Southwest gave ground this month, when it announced that six directors will leave in November and Kelly will step down next year. The airline is digging in to protect Jordan, however.
Elliott increased its pressure on Southwest this week by saying that it intends to call a special shareholder meeting as soon as next week to make the case for a board overhaul. Elliott has a slate of 10 potential nominees, including former airline CEOs.
“We do not support the company’s current course, which is being charted in a haphazard manner by a group of executives in full self-preservation mode,” Elliott said this week in a letter to other shareholders.
Jordan fired back on Wednesday, saying it is Elliott that wants to fly solo by lobbing “another negative press public ambush” instead of contributing to Southwest’s “transformational plan.”
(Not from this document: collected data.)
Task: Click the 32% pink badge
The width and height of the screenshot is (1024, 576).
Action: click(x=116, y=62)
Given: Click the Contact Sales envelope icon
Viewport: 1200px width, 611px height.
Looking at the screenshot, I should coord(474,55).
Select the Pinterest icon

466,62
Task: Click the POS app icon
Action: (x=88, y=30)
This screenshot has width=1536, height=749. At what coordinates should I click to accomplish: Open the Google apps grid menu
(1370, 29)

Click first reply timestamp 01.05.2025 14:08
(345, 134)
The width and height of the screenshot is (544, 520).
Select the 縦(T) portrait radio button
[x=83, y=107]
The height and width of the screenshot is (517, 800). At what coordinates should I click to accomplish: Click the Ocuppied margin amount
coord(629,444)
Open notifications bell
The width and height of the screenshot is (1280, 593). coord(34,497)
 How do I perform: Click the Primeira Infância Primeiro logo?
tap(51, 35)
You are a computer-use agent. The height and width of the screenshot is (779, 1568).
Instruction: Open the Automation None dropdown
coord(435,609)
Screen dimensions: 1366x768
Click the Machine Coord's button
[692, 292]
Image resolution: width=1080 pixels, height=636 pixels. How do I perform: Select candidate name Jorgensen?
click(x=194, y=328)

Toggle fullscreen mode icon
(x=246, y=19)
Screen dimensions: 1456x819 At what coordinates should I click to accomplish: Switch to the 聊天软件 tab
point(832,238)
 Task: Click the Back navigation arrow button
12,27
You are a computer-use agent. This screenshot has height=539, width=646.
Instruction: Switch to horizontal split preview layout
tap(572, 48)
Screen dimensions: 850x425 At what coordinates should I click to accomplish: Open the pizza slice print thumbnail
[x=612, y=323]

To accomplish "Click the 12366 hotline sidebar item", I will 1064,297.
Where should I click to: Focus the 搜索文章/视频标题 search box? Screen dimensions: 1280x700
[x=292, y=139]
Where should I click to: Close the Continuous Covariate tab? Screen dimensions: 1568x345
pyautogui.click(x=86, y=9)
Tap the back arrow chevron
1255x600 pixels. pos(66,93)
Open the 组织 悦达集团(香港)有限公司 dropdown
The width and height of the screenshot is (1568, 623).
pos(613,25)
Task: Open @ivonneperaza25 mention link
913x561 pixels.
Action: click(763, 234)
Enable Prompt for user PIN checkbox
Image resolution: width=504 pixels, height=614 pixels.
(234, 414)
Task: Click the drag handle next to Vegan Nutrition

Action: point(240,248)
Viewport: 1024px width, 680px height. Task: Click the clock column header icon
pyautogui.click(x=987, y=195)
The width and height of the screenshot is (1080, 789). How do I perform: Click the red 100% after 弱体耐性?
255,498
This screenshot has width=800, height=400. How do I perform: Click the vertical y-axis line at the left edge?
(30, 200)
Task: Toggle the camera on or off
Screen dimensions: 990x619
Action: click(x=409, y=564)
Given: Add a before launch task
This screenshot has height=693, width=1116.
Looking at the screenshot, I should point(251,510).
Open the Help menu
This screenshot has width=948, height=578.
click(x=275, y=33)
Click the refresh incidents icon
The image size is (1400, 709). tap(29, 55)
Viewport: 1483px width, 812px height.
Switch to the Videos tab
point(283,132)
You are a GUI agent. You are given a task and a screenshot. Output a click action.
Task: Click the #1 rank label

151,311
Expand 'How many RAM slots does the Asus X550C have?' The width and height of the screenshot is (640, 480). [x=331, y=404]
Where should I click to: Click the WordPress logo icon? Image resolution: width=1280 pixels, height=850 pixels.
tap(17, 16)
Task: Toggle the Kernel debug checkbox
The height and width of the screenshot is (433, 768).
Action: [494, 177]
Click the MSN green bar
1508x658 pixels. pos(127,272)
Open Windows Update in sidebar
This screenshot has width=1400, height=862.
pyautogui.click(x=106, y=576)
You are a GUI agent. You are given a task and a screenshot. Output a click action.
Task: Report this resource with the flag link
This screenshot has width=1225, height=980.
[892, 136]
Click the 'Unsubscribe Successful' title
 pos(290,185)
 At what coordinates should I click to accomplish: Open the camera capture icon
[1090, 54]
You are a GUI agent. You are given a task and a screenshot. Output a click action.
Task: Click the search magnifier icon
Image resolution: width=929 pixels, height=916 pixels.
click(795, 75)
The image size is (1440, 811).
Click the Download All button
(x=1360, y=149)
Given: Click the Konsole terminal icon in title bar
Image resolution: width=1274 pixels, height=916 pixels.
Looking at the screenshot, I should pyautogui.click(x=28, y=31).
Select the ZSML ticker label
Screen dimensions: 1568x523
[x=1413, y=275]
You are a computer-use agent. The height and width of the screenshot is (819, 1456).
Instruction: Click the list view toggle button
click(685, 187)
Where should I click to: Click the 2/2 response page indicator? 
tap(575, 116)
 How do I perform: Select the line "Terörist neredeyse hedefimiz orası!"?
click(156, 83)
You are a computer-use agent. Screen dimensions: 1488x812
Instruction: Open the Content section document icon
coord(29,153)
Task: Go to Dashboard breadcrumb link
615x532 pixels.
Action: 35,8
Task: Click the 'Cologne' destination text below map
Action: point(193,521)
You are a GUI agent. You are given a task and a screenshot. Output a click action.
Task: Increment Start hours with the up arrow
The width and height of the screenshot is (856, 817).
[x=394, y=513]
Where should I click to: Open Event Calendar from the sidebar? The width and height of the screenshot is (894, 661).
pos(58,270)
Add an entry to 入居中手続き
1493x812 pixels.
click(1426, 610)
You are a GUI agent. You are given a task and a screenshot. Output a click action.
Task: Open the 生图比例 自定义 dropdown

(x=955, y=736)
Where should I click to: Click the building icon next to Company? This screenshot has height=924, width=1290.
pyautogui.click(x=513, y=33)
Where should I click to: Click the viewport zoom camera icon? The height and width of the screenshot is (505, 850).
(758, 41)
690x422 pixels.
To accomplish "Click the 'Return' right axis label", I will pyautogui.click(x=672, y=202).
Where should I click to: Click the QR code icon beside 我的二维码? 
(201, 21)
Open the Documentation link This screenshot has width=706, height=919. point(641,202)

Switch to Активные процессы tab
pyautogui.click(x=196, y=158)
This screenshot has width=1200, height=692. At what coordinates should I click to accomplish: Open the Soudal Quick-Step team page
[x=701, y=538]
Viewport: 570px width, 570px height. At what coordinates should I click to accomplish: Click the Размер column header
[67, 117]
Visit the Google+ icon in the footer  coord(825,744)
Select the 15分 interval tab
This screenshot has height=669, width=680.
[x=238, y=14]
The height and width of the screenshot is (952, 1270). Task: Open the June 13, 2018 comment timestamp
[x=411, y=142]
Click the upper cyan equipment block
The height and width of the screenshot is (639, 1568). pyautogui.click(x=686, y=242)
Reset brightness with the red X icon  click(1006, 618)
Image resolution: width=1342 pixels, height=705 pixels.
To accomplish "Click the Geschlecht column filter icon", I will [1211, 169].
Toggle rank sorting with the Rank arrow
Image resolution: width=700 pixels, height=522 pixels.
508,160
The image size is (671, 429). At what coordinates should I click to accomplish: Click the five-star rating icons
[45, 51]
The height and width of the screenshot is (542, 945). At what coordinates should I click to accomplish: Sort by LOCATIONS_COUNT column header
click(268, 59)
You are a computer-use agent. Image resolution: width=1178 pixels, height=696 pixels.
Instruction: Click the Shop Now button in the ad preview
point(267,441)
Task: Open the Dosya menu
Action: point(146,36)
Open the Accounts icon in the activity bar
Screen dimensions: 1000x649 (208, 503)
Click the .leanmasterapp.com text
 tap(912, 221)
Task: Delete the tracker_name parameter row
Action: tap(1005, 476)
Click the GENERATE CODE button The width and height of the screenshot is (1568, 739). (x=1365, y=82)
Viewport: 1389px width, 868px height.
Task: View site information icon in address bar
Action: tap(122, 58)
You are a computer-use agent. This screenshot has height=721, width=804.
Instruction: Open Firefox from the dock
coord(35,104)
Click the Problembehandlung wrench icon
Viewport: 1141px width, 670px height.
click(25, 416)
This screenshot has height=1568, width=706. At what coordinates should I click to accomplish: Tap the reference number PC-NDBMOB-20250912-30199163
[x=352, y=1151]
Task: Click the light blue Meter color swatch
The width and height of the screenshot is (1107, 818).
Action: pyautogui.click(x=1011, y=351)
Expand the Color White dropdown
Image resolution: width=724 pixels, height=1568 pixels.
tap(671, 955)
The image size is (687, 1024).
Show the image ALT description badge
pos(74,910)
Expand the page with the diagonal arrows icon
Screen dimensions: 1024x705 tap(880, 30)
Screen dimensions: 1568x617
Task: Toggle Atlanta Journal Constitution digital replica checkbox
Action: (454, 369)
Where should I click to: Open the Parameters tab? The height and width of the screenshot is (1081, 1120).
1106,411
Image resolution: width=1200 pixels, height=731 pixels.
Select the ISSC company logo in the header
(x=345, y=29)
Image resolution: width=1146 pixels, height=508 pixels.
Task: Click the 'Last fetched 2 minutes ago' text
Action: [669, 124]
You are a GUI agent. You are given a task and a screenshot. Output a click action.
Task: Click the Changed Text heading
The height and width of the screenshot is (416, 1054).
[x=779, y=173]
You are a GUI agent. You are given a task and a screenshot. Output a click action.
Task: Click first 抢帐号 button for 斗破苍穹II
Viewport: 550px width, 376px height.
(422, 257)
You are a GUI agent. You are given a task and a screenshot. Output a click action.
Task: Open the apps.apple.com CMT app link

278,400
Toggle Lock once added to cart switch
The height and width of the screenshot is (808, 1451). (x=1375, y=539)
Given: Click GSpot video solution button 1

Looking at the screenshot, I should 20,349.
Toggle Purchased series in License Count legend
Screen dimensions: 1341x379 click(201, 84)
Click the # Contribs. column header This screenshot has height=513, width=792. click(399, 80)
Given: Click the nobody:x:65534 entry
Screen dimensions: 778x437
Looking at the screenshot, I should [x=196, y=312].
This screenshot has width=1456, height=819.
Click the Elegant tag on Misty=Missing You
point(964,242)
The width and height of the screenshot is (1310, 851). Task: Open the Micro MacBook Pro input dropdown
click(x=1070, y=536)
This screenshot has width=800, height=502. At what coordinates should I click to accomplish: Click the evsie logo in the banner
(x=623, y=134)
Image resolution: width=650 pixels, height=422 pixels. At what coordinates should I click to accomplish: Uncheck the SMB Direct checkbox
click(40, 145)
“We’re willing to compromise, but acquiescing to a single shareholder’s demand for control of the company is not a compromise,” Jordan said. “There’s a lot to be excited about in Southwest, and we will not allow Elliott’s public attacks to distract us.”
Before Thursday’s event started, Southwest announced a $2.5 billion share-buyback program designed to make existing shares more valuable.
The airline also said that a third-quarter revenue ratio will rise by up to 3% instead of being between flat and down 2%, partly because Southwest gained passengers from other airlines during the CrowdStrike computer outage in July, which hit Delta Air Lines particularly hard. And it named a former AirTran and Spirit Airlines CEO to its board.
Shares of Southwest rose 6% in trading before the opening bell.
Shawn Cole, a founding partner of executive search firm Cowen Partners, whose firm has worked for other airlines but not Southwest, believes Southwest is too insular and should follow the recent examples of Starbucks and Boeing and hire an outsider as CEO. He thinks many qualified executives would be interested in the job.
“It would be a challenge, no doubt, but Southwest is a storied airline that a lot of people think fondly of,” Cole said. “If Boeing can do it, Southwest can do it.”